The spectrum of the Diwali gift is defined and hasn’t changed for decades. Service-industry folks gift their clients personalised calendars with awful designs; companies gift their employees a bonus component included in the salary slip; the favourite giveaway for business associates are dry fruit boxes. Relatives gift each other soan papdi and if you are feeling large-hearted, you’ll buy someone crockery that is Made in Chakala with a Made in China label.   

The other options are homemade chocolates wrapped in yellow or purple aluminium foil, expensive dinner sets “jo ghar pe kaam aayegi”, or the most generic showpiece. Internet platforms and brick and mortar stores might try to lure us with sales and heavy discounts, but we don’t waver from our rigid and boring ways. In fact, we have become such professionals at the baksheesh business that we can look at the size of the box, shake it for audio clues, and guess what the gift inside would be. While unwrapping a gift, we are also careful not to tear the wrapping paper or the box. Because if it is yet another chai or tiffin set, we can quickly repack it and gift it to Sunita chachi’s bahu in this Olympic-sized festive pass the parcel. “We already have soup bowls with floral designs on them. Let’s gift this to the Malhotras!” I’m waiting for that epic plot twist where the circle is complete and the white porcelain plates that you gifted someone come back to you someday. 

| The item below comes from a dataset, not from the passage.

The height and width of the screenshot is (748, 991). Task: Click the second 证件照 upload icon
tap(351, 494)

But doesn’t this dry fruit-sweet boxes-pots-and-pans routine make Diwali so monotonous? It’s time to think out of the (gift) box and reject these classic festive presents just like we’ve learnt to reject a bad Diwali release no matter which Khan stars in it. 

As we scrub our living rooms, discard old clothes, Google unique Rangoli designs and buy new Chinese lanterns, this Diwali revamp your gift hamper.

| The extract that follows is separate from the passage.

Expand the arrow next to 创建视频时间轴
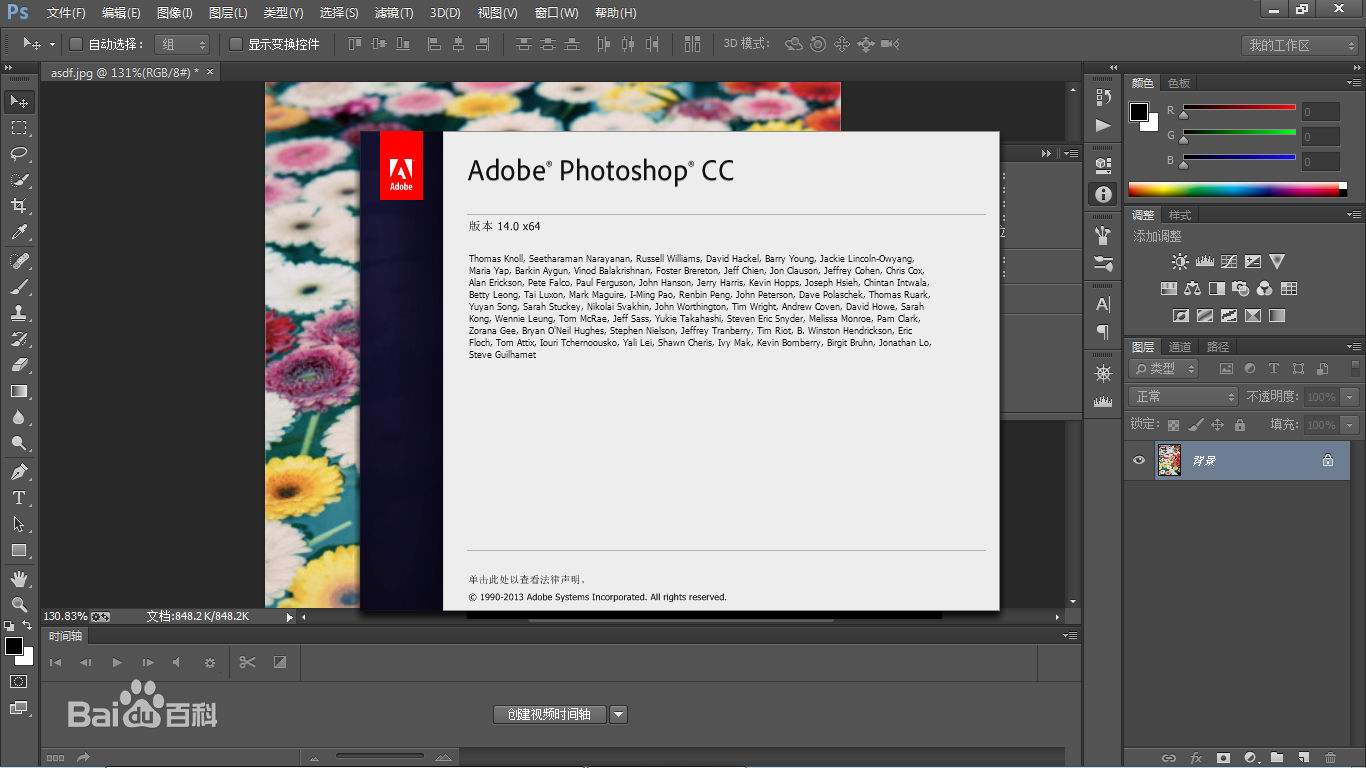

We Indians have changed but why haven’t our gifting habits? Since we all obsess over healthy food and track the number of steps on our fitness bands now, it is time to ditch soan papdi for alternative options such as gluten-free chocolate cakes and muffins. I’m kidding, we need to get rid of soan papdi because it’s a hate crime disguised as a dessert and the only people who enjoy it are those who also like elaichi granola bars and quinoa biryani. If there’s one hashtag that needs to trend on Twitter, it should be #BoycottSoanPapdi.

Crockery is so 1990. The West has now discovered that we can eat on disposable leaf plates and fancy restaurants in our cities have decided to give up on plates altogether, and serve food on blocks of wood instead, as we stray further away from humanity each day. In these changing times, our Diwali gifts need to evolve. Maybe it’s time to stop being so old school. Instead of gifting a gold coin to your son, explore tech products that are on sale with huge discounts online like OPPO’s Big Diwali Offers. Maybe it’s time to move over chocolate bouquets, frying pans, and dry fruit boxes (why does kismis even exist?) to portable hard drives, power banks, and virtual reality glasses (because actual reality is quite stressful, especially in this economy). Or even better, get your family a gift they will cherish for years to come, a powerful smartphone like the OPPO Reno2 Z, featuring the world’s first pop-up camera with bokeh effect video, so you can blur out all the needless people in the background on your way to social-media domination. The Reno2 Z also captures stunning pictures in low light using ultra-dark mode 2.0, so you don’t miss out on Diwali pictures in your society, with friends and family, as you send a rocket into that khadoos uncle’s house. If you want to gift your relatives an experience, then a Vipassana camp is a must, especially for those who follow debates on news channels daily. For the filmy folks, look no further than Housefull 4 tickets. (It will also please Ravi Shankar Prasad.)

As we scrub our living rooms, discard old clothes, google unique Rangoli designs and buy new Chinese lanterns, this Diwali revamp your gift hamper. Enough with the kaju-badams, the kaju barfis. Make Diwali gifts desirable again.